TASK OBJECTIVE -
Revise the part of the Libya article that opens with the words containing "Everyday life is" and closes with "things for themselves.", swapping "military intervention" for "armed intervention".

SELECTED PASSAGE -
────────

Elders’ authority

Everyday life is surprisingly peaceful

An international conference in ­Madrid in September unanimously concluded that military intervention is no way to solve Libya’s current unrest. Indeed, Libyans will have to sort out things for themselves.
Shipwrecks on the Zuwara coast, Libya. Muhammad Ali Shipwrecks on the Zuwara coast, Libya.

Representatives of Libya’s official government, neighbouring and European countries as well as the EU and the UN met in Madrid, but the discussions did not result in any road map to peace and understanding. It was probably a mistake not to invite Libya’s rival government. When D+C/E+Z went to press in late September, talks between the competing governments had been announced to take place soon. This is the right way forward and will hopefully succeed.

No Libyan has forgotten Europe’s intervention during the rebellion against the dictator Muammar al-Gaddafi in 2011 after the UN Security Council had passed a mandate to protect the people. The uprising would hardly have succeeded if not for NATO’s bombing of Gaddafi’s strongholds. Later, there even was a peaceful, transparent and democratic election. The trouble is that democratic institutions have not taken root and violent power struggles are claiming lives.

────────

MATERIAL PROVIDED -
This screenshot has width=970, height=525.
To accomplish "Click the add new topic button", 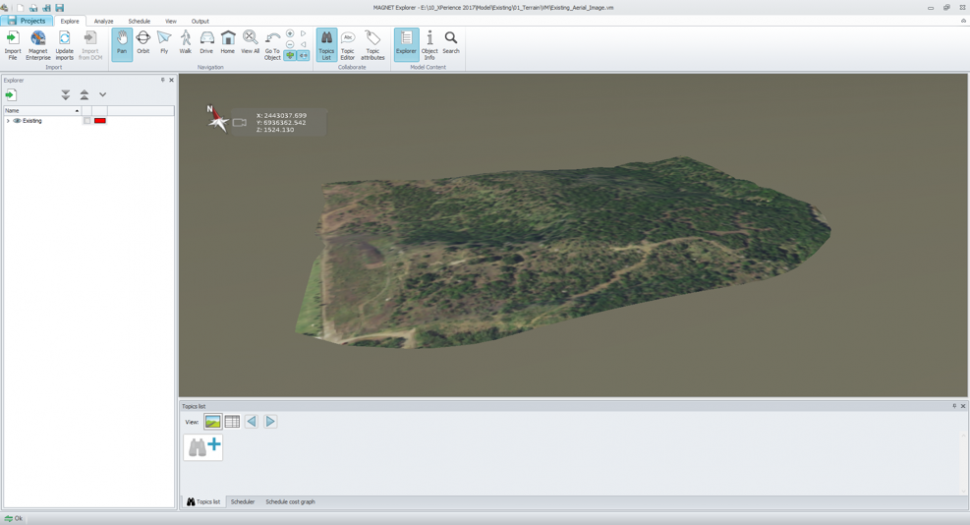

────────

SOLVED EXERCISE -
Everyday life is surprisingly peaceful

An international conference in ­Madrid in September unanimously concluded that armed intervention is no way to solve Libya’s current unrest. Indeed, Libyans will have to sort out things for themselves.